Sunday, September 1, 2019 Ash Meadows: Longstreet Cabin and Rogers Spring


Jack Longstreet was a local celebrity or gunslinger depending on your perspective. He built a one-room 8 ft by 10 ft cabin of stone along a mound-covered spring in the late 1800s.  There is a boardwalk to the cabin and spring.
A view of the side of the cabin from the boardwalk.
A view of the front of the cabin. 

Now only lizards, insects, snakes and rats live in his cabin.
The doorway of the cabin. It probably would have had a wooden door. The floor is just dirt.
The view out one of the two windows in the cabin.
The view out the other window.

The lower part of this wall was a small cave that was probably cool enough for Longstreet to keep perishable food, and which dripped his drinking water.

This is the spring by Jack's cabin.

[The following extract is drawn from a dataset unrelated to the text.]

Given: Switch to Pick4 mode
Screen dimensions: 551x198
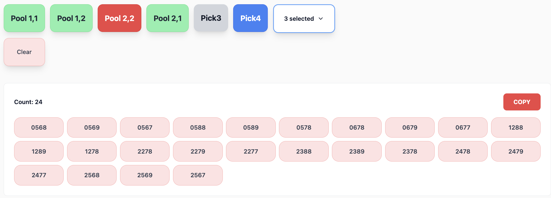Looking at the screenshot, I should (x=250, y=18).
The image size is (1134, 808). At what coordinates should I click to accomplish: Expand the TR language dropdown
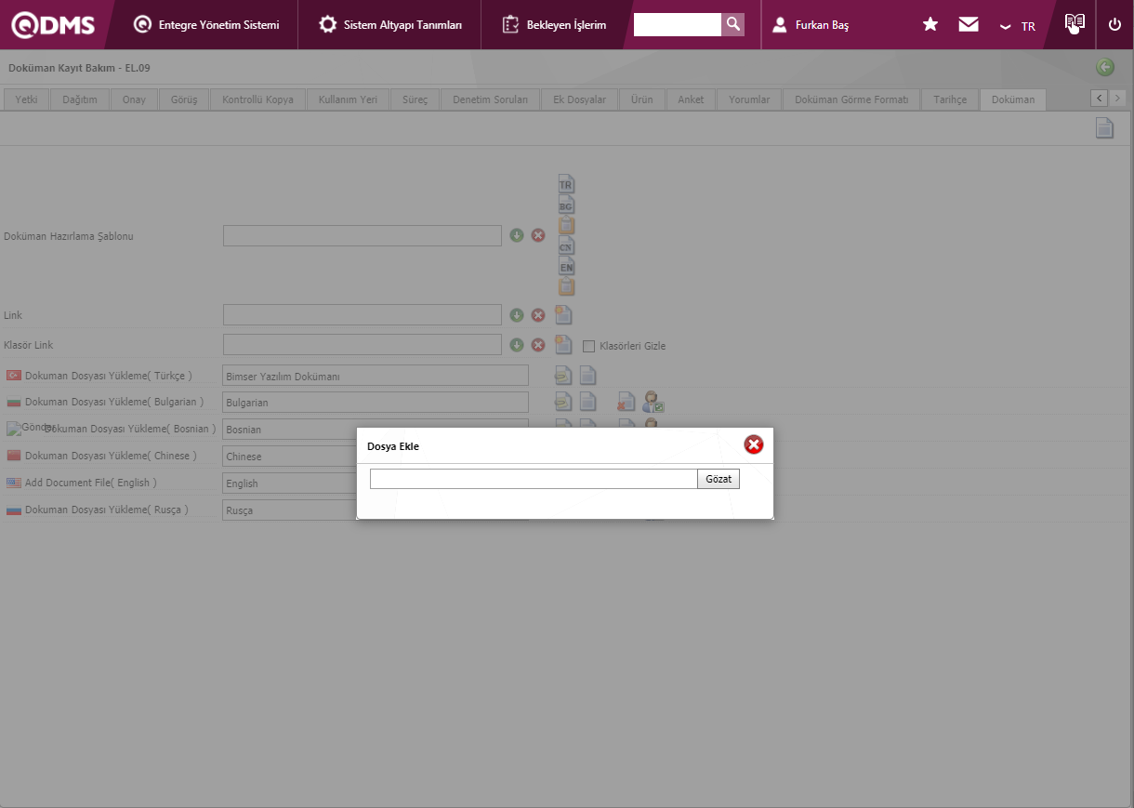1017,26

It is overgrown with non-native cattails and wetland grasses that would not have been there in Longstreet's time.
I was surprised to learn that quail and pigeons are hunted at the refuge.
A sign on the boardwalk to the cabin explains the problems with non-native animals.
On the side of the boardwalk to Jack's cabin, there is a beehive in a small crack in the rocks. You can see the honeycombs and the bees! There is a sign near the hive warning hikers of the bees, but so far no-one has reported getting stung.

Further down the road to Longstreet cabin is Rogers Spring. It is not as overgrown as the spring by the cabin.

This is one of the springs where the endangered pupfish
lives. The clear water reflects the plants along the edge and the blue sky.  And near the middle of the spring, you can see the white rocks 10 feet below the surface!
What I like about this photograph is that you can see the shadow of the cloud on the mountain in the distance.
Sunset over Rogers Spring
Desert plants silhouetted by the setting sun.
Look at the mountains in the east!
The colors of the sky keep changing!

The last rays of the sun. The white dot near the left edge of the photograph is the moon.